In 2018, prodded by former Dumaguete City tourism officer Jacqueline Veloso-Antonio, I prepared a white paper for Mayor Ipe Remollo to determine whether we should apply to UNESCO for City of Music or City of Literature. (You see, only the LGU can apply for the designation of UNESCO Creative City.) Naturally, as a writer, my bias was clear. But the pandemic put these plans on hold.
When I gave a talk about this very same thing at the first edition of Dumaguete Literary Festival in April 2024, however, this propelled then-DTI Negros Oriental director Nimfa Virtucio to take the first steps and got me involved in the official application to UNESCO, with the blessings of Mayor Remollo. That’s the story. We submitted our application on the deadline: March 3, 2025.
An arduous process
Truth to tell, the UNESCO application, which lasted from December 2024 to February 2025, took such a toll on my mental and physical health, and, by the end, I actually found myself getting sick a lot. The application — in its blank state, composed of eight pages with seven chapters of questions, with each question having their own sub-questions, and each one with a specific character count — looked simple, but soon proved intimidating. The final bid ultimately amounted to about 40 pages of well-considered responses, tackling not just the heritage of Dumaguete specific to literature, but also the plans the LGU has in place to make sure the sector prospers in the coming years. We persevered.
Was it the sheer ambition, the “internationality” of it all, that was intimidating? I guess so. I was so exhausted and anxious I couldn’t even entertain some of the minor blowbacks to the effort from people you would think would be the most supportive of the campaign. (Some people actually thought we were applying for grant money.

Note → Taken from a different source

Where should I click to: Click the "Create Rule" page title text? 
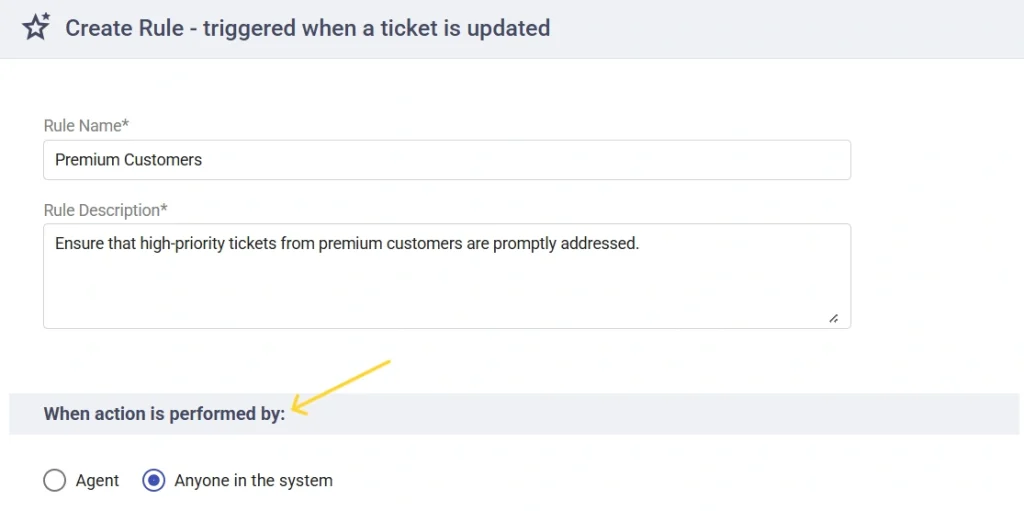click(x=124, y=28)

Where will the money go? they asked. But that’s not what the UNESCO designation is all about. We tried to reach out to many stakeholders in Dumaguete — representing the creatives, the schools, the publishers, the book sellers, the cultural workers — and form them into a technical working group to help us thresh out what the community wants in a creative city of literature. In the end, while we could not control some of the divisiveness, or miscommunication, or benign disinterest, most people in Dumaguete were very kind and supportive, even with last-minute asks.)
In my darkest moments during those months, I actually felt I was so alone. That’s not true, of course. In the end, it was a coterie of friends and associates from Buglas Writers Guild and the Dumaguete Literary Festival who pulled me out of the darkness, and together we made it to the deadline. If there is one person to thank, it would be DTI’s Anton Gabila, who was the steadfast keeper of our light, the rock to all our efforts, never mind the mixed metaphors. There’s also the indefatigable efforts of former city tourism officer Katherine Aguilar, who provided the grease to get the LGU involved in the entire process.
In the end, we did become UNESCO Creative City of Literature. I will take the road of gratefulness. I have always believed in the magic of trying instead of wishful thinking and pipe dreams; this was our attempt to make things tangible. And we were justly awarded for the effort. – Rappler.com
Ian Rosales Casocot is the author of Don’t Tell Anyone, Bamboo Girls, Heartbreak & Magic, and Beautiful Accidents. He has won the Palanca nine times for his fiction, plays, and children’s poetry. In 2008, his novel Sugar Land was longlisted in the Man Asian Literary Prize. He was writer-in-residence for the International Writers Program of the University of Iowa in 2010. As president of Buglas Writers Guild, he was the lead coordinator in the campaign for Dumaguete to become UNESCO Creative City of Literature. He is based in Dumaguete City.